Contextualizing Iranian Religions in the Ancient World Feb 20, 2020

Abstract

The Alexander Romance attributed to Pseudo-Callisthenes is the encomiastic biography of Alexander the Great, who is depicted as the champion of Greek culture and way of life. It frequently references non-Greek religions and cultures, often used as a foil that enforces the superior nature of Greek cultural values. Reference to Iranian culture and religion take distant place, paling in comparison to frequent mentionof the Egyptian counterpart. For the most part the image of Iranian religion in the Alexander Romance belongs to the topos of Greek representation of barbarians and is divorced from any meaningful Achaemenid tradition. Occasionally Pseudo-Callisthenes attributes to the Persians Greek religious behavior, such as the divine worship of a living person. Some references to Iranian religion in royal titles are listed in fictional letters of Darius to Alexander and to his satraps, which do reflect genuine titles of Sasanian kings and their aspiration to divinity, as well as the Roman perception thereof. When Mithra is named in the Alexander Romance, there is no indication as to whether the Iranian god or its Roman manifestation is referred to. The most significant genuine reflections of Iranian religion and the Avesta are in the episodes connected with the Stranga, an intermittent river. Alexander crosses this river on horseback, while his Persian enemies cannot, as if the farr “royal glory” had already passed from Darius to Alexander. Another possible reflection of Iranian religion is the episode pertaining to Alexander’s willingness to gain immortality by drowning in the Euphrates. The method of transmission of Iranian cultural traditions into the Alexander Romance is largely unknown, although its author had a penchant for borrowing freely from various sources to embellish his biography of Alexander.

Citation

Nawotka, Krzysztof. "Iranian Religions and the Alexander Romance," Contextualizing Iranian Religions in the Ancient World - 14th Melammu Symposium.
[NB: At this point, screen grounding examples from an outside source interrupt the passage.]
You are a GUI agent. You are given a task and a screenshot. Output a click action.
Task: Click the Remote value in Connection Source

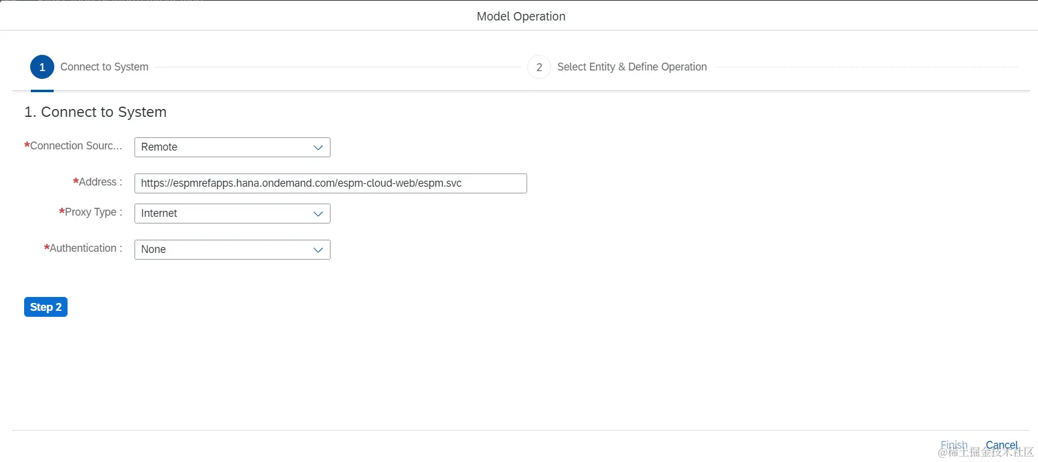159,148
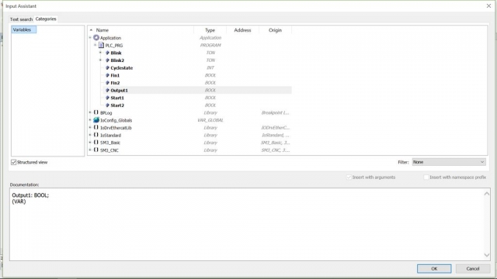Select the Variables category item
Screen dimensions: 497x279
click(24, 29)
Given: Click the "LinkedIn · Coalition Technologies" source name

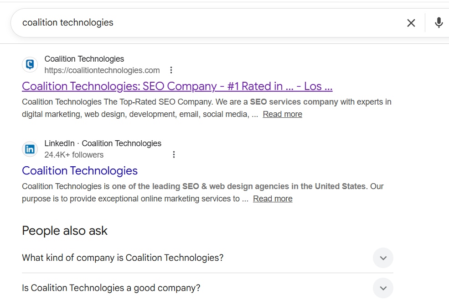Looking at the screenshot, I should coord(103,143).
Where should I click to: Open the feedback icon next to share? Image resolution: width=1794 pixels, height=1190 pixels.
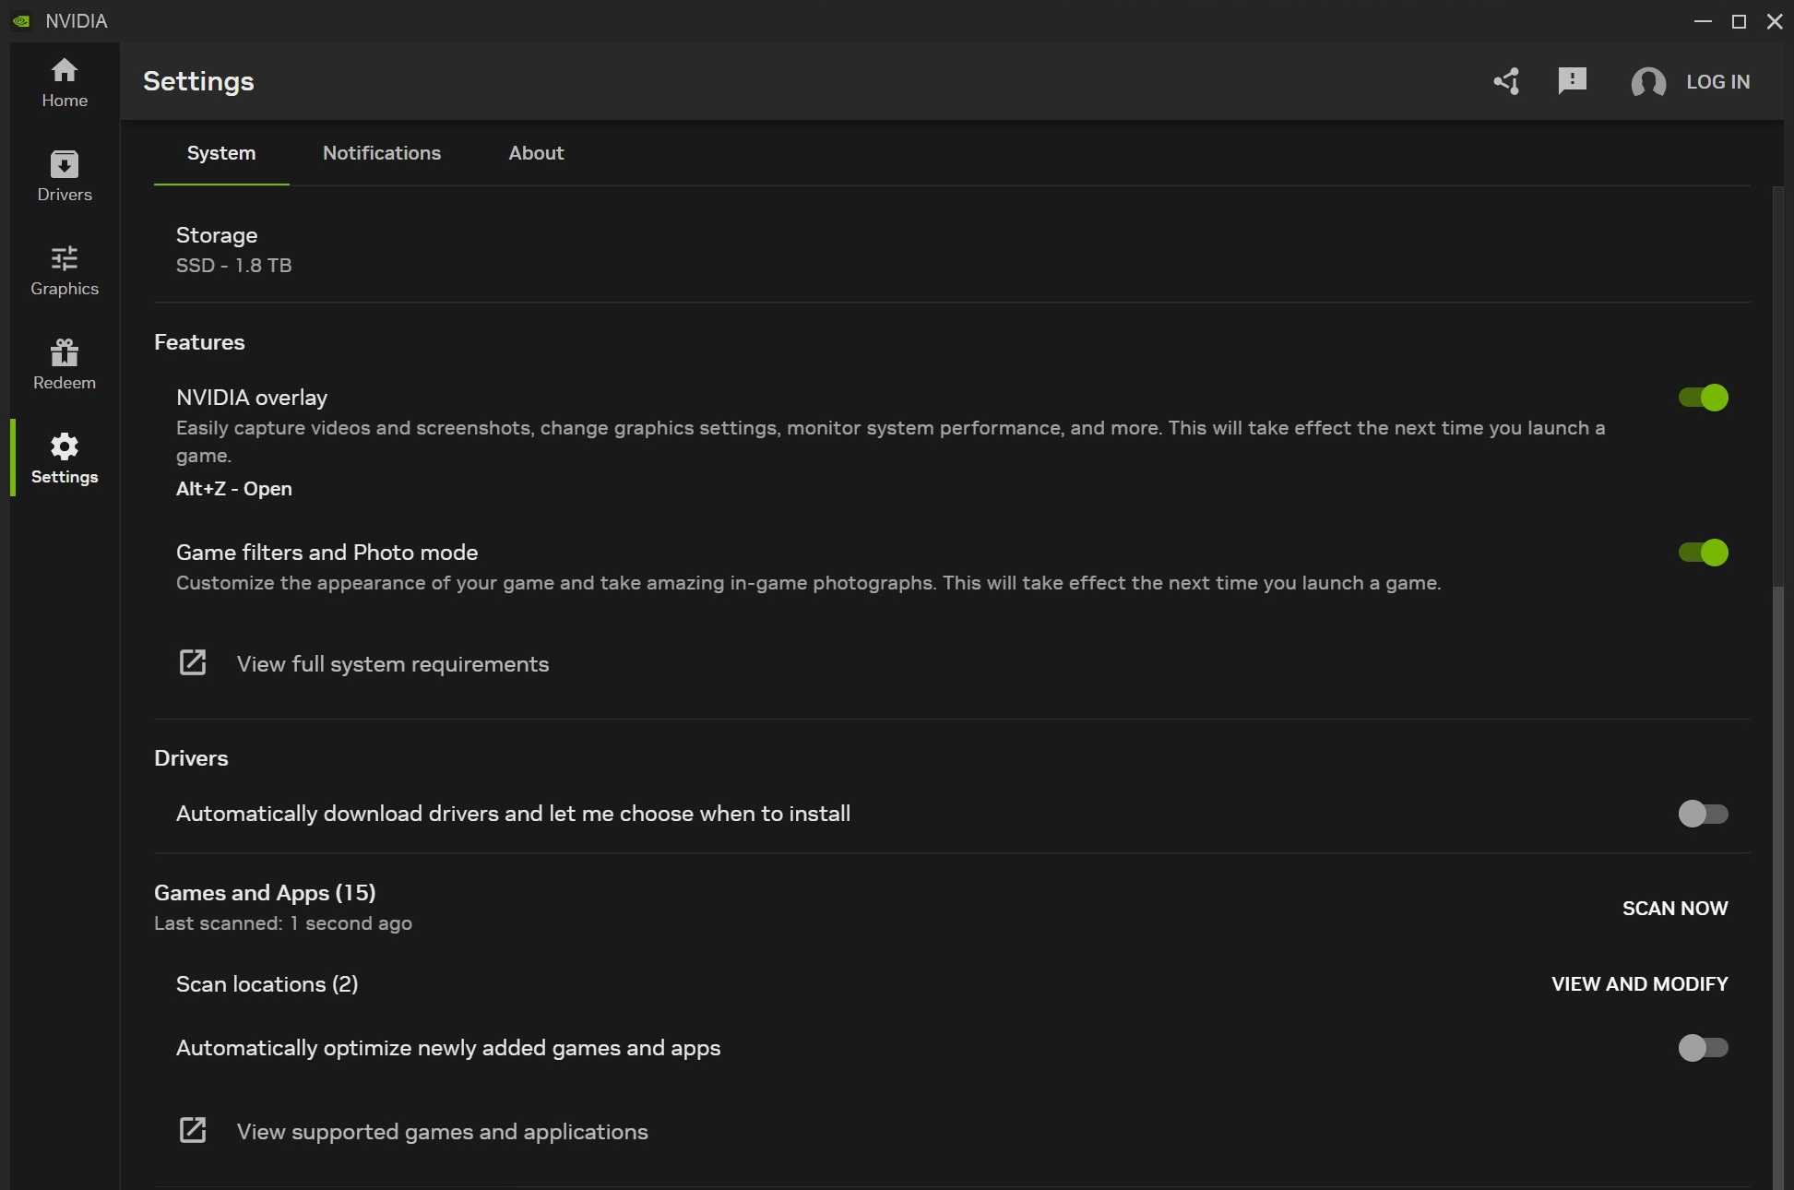(1571, 81)
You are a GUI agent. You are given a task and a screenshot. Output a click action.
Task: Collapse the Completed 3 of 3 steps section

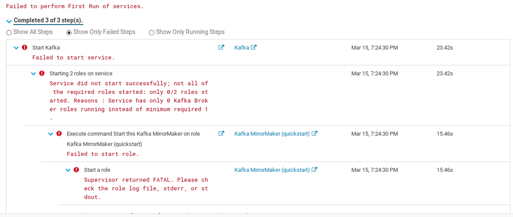click(9, 21)
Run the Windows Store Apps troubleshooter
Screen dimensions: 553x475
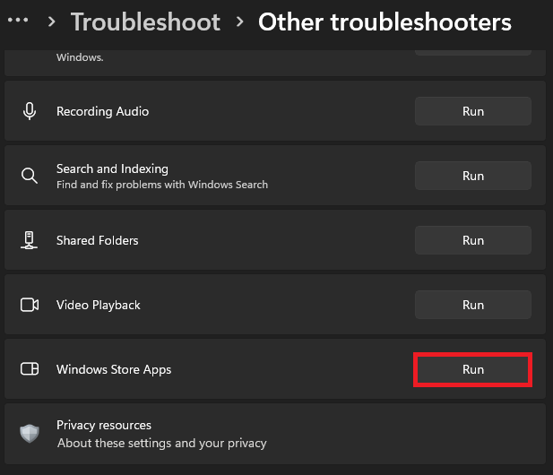point(472,369)
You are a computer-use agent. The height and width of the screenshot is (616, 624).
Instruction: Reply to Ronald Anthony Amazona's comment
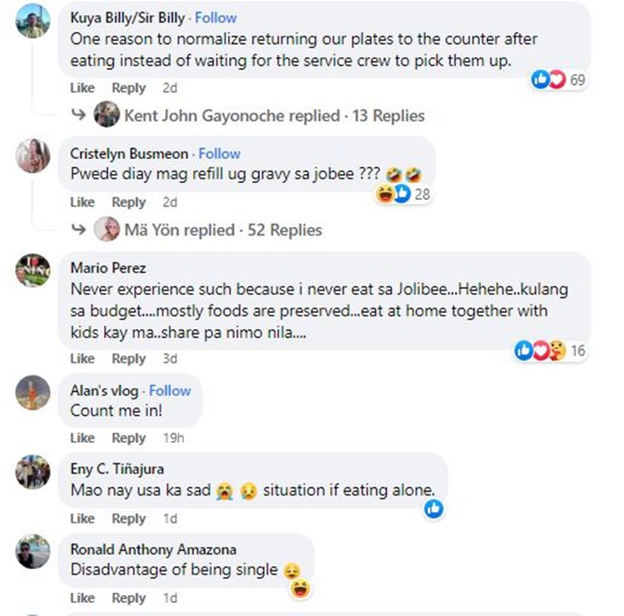click(129, 598)
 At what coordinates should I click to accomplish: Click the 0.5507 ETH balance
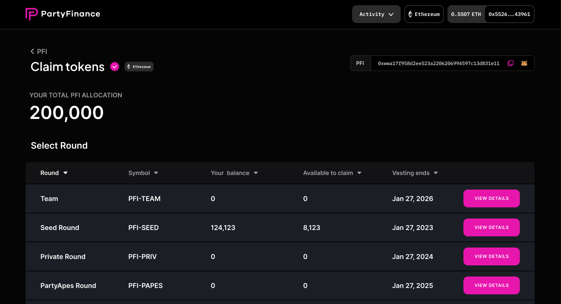coord(466,14)
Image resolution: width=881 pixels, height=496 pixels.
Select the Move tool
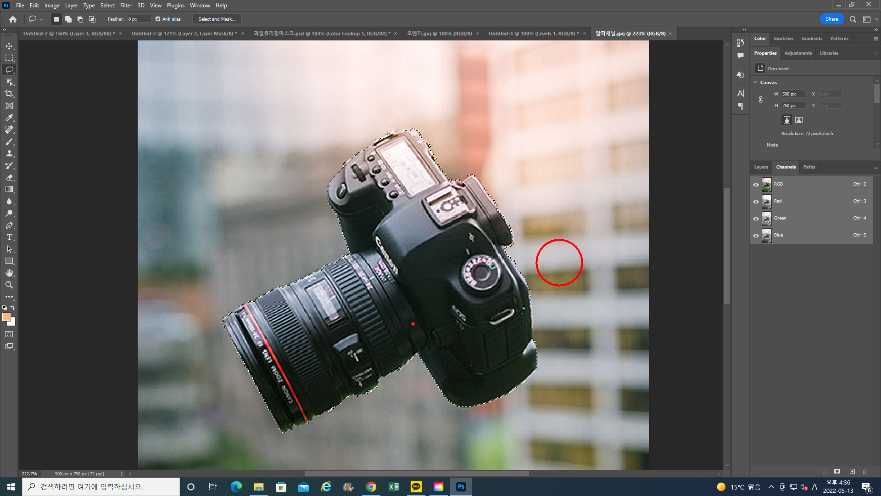(9, 46)
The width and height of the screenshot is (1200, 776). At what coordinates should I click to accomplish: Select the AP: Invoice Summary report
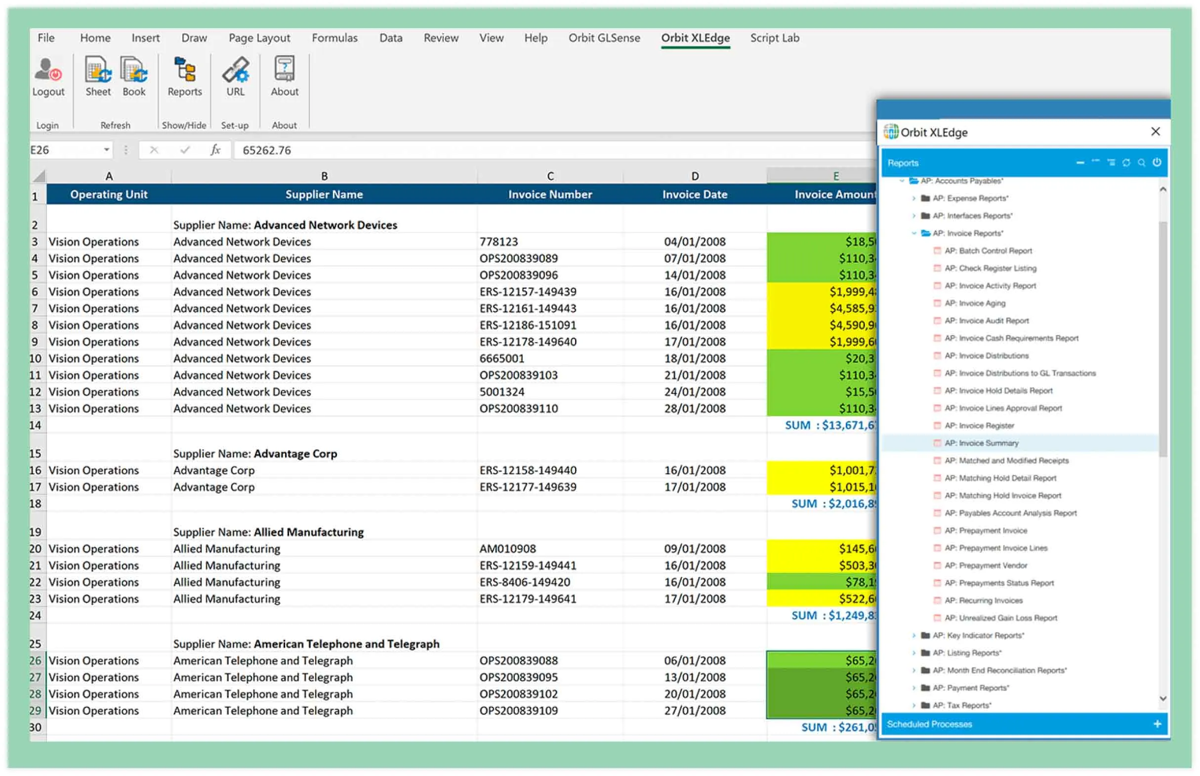pos(982,443)
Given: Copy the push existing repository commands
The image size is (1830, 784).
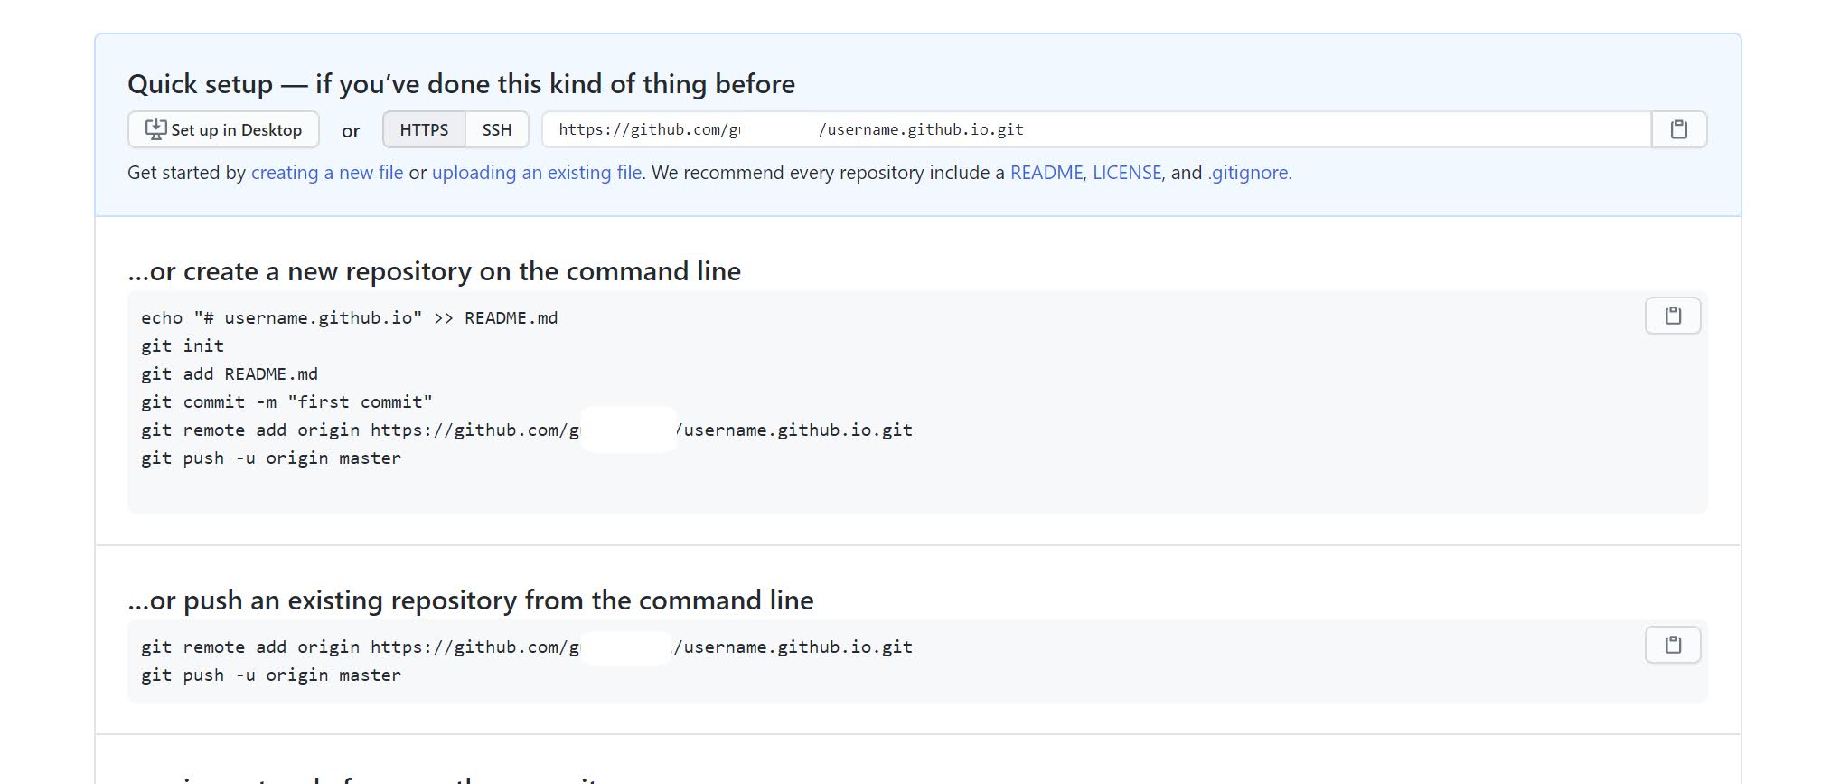Looking at the screenshot, I should click(1673, 645).
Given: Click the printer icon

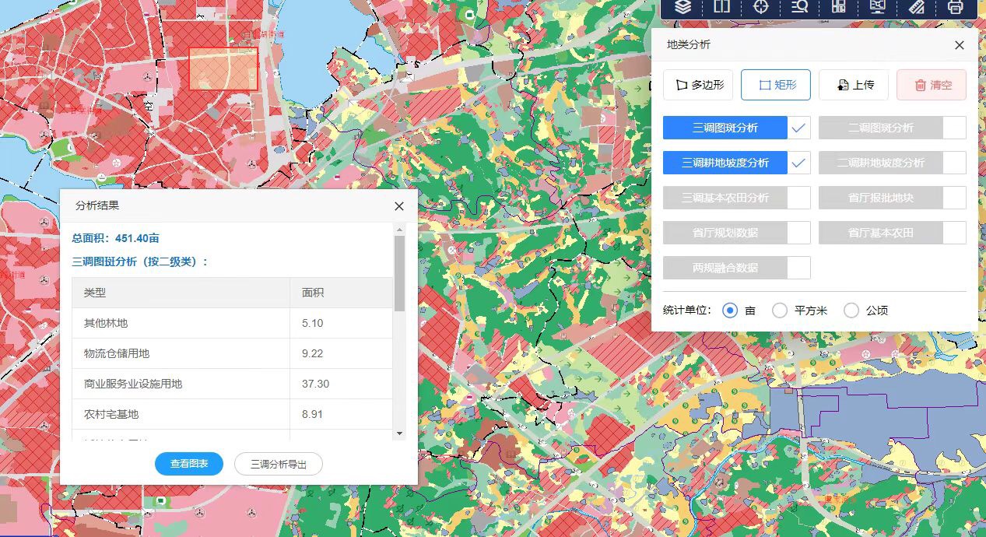Looking at the screenshot, I should 956,7.
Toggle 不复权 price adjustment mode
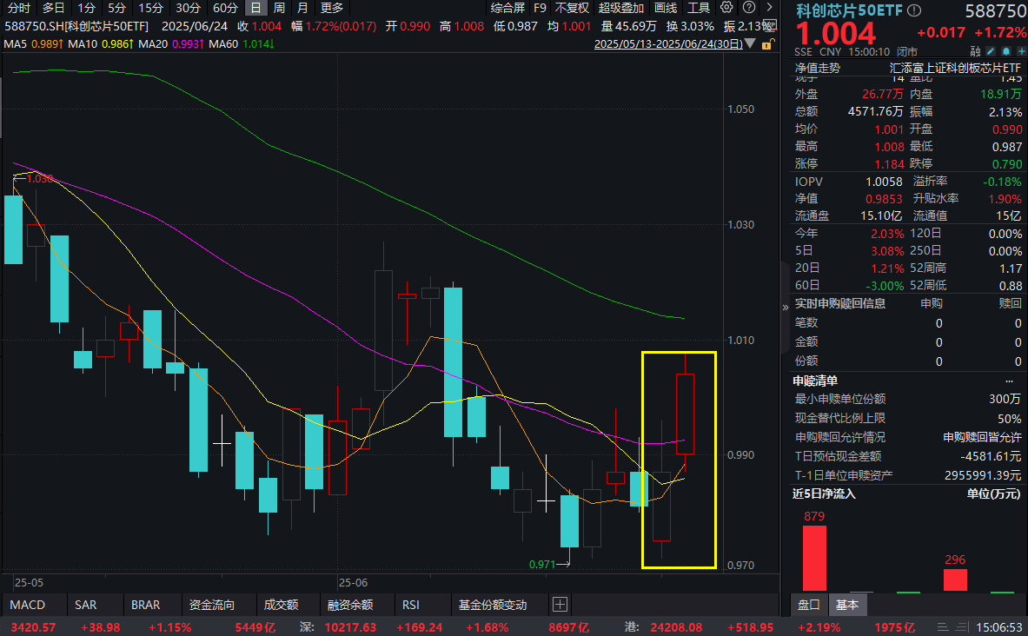This screenshot has height=636, width=1028. [x=571, y=9]
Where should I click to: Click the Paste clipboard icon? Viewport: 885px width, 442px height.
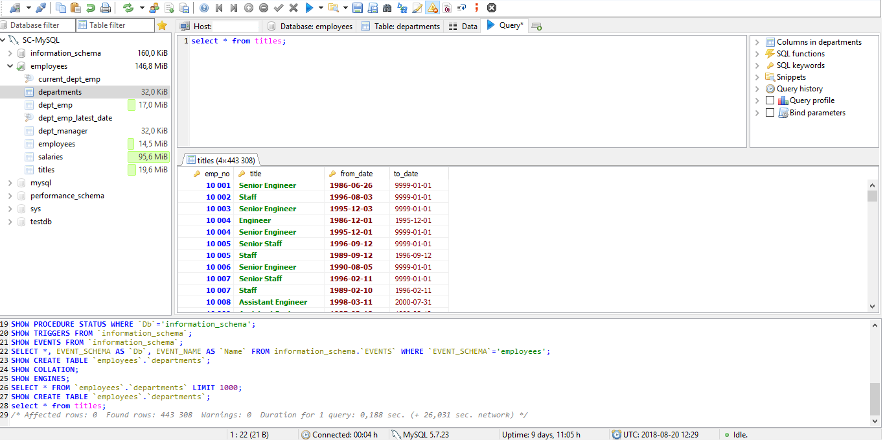point(76,8)
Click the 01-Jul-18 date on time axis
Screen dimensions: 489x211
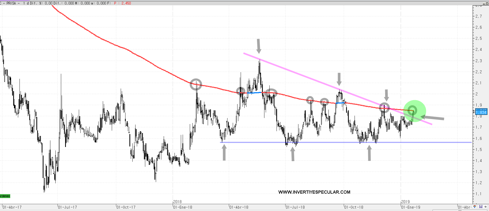point(295,207)
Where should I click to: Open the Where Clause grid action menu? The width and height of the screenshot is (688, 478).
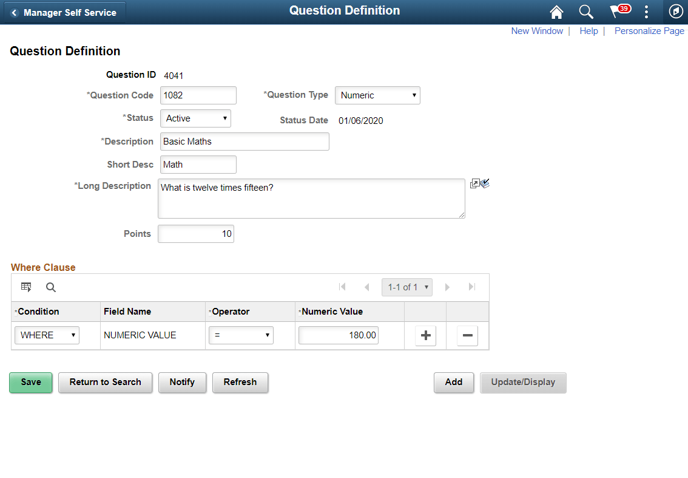[x=26, y=287]
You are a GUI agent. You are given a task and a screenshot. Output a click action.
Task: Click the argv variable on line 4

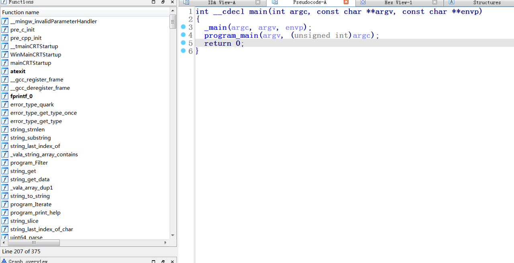point(271,35)
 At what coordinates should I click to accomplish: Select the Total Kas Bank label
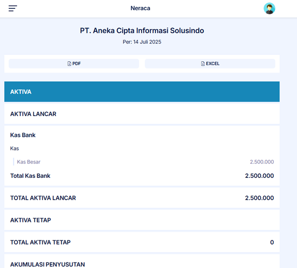[31, 176]
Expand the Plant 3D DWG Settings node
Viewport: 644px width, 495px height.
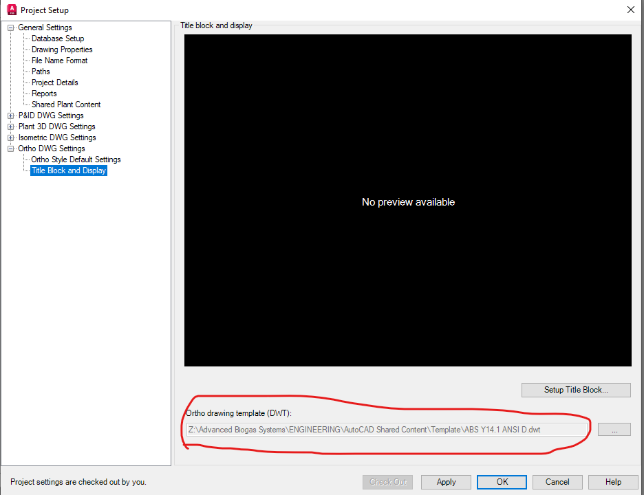pos(11,127)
February 20, 2020

About the Speaker

Krzysztof Nawotka

University of Wrocław

Krzysztof Nawotka is professor of Ancient History at the University of Wroclaw, Poland. He received his PhD in Classics from The Ohio State University in 1991 and his habilitation from the University of Wroclaw in 1999. From 2015 he has been a member of the Academia Europaea, from 2021 a member of the Kommission Transformationsprozesse und Imperium in den Antiken Welten Afro-Eurasiens, Österreichische Akademie der Wissenschaften. His most important books are: The Western Pontic Cities: History and Political Organization (A.M. Hakkert 1997); Alexander the Great (CSP 2010); Boule and Demos in Miletus and its Pontic Colonies (Harrassowitz 2014); The Alexander Romance by Ps.-Callisthenes: A Historical Commentary (Brill 2017). His most recent edited volume is Epigraphic Culture in the Eastern Mediterranean in Antiquity (Routledge 2020).